In her excellent blog a clearly frustrated Libby (a recent CF graduate based in the US) asks the following:
I’ve always been told that after receiving rejection letters, phone calls,etc… that I should contact the company via email or a phone call and ask in a polite manner what I can do to improve my interview performance or what would make me more employable…..so I do this after every rejection. I have only received a reply once offering constructive criticism and advice. Why is this? Why only one reply?
Libby is absolutely right to be annoyed. I always advise people – however senior – to thank the interviewers and ask for any feedback and strongly believe this is the right thing to do when you have invested time and energy in any interview process. Frankly, I find it impossible to believe that anyone is really too busy to spend three minutes typing out a quick reply: do you? Maybe the people ignorant enough not to reply are the same people who bore us to death on twitter about how there isn’t enough time in the day/week/month/year etc, etc...Perhaps a time management course could help although I guess they are much too busy/important for that so maybe just some basic manners could suffice?
In recruitment it is sometimes quite amusing observing how situations/people change. Going back to the often used car salesroom analogy, I appreciate that most people want to just buy a new car, not become best mates with the salesperson at the showroom – and this clearly applies to the recruiter/jobseeker relationship.
However for me it should be different!!! For those who don't know me I am a great guy: incredibly charismatic, witty, intelligent, attractive and look great in a fake leopard skin thong 'posing' on the beach. Therefore, naturally I am incredibly popular (if somewhat deluded) and so most people I know professionally want to be my friend (although not at the beach, surprisingly)....However, hard as it is to believe, some people I have dealt with on a professional basis can be just plain rude when they secure a role and never again have time to take my call. Of course, when they are then looking for a new role again we are best pals in their eyes....But I don't forget. Ok, I don't keep a little black book and a wide selection of voodoo dolls (well, maybe just a few) but often for more experienced people I am asked about their personal characteristics and in discussions with Line Managers their inability to maintain a relationship is always noted.
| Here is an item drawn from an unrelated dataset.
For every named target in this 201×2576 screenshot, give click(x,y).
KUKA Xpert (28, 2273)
It is no coincidence that the best and most successful people in my sectors - many of whom I have dealt with for years - make time for all their contacts. I guess this is networking. One Global Head of Investigations I have known for 10 years calls me maybe once a month just for five minutes to catch up on the industry gossip and I know he actively maintains other relationships not directly relevant to his daily job. In terms of our relationship why wouldn't he stay in loose contact as he knows that as a recruiter in his area I often have access to information unavailable elsewhere. It is human nature that whenever he has asked me (or anyone else in his network) a favour I don’t hesitate to make the time to help.
Going back to Libby, I look forward to the day when she is running a successful Team and treats all people – not just those who can help her short-term career - in the correct way. By doing this she will reap all the professional benefits and, more importantly, do the right thing by treating people correctly.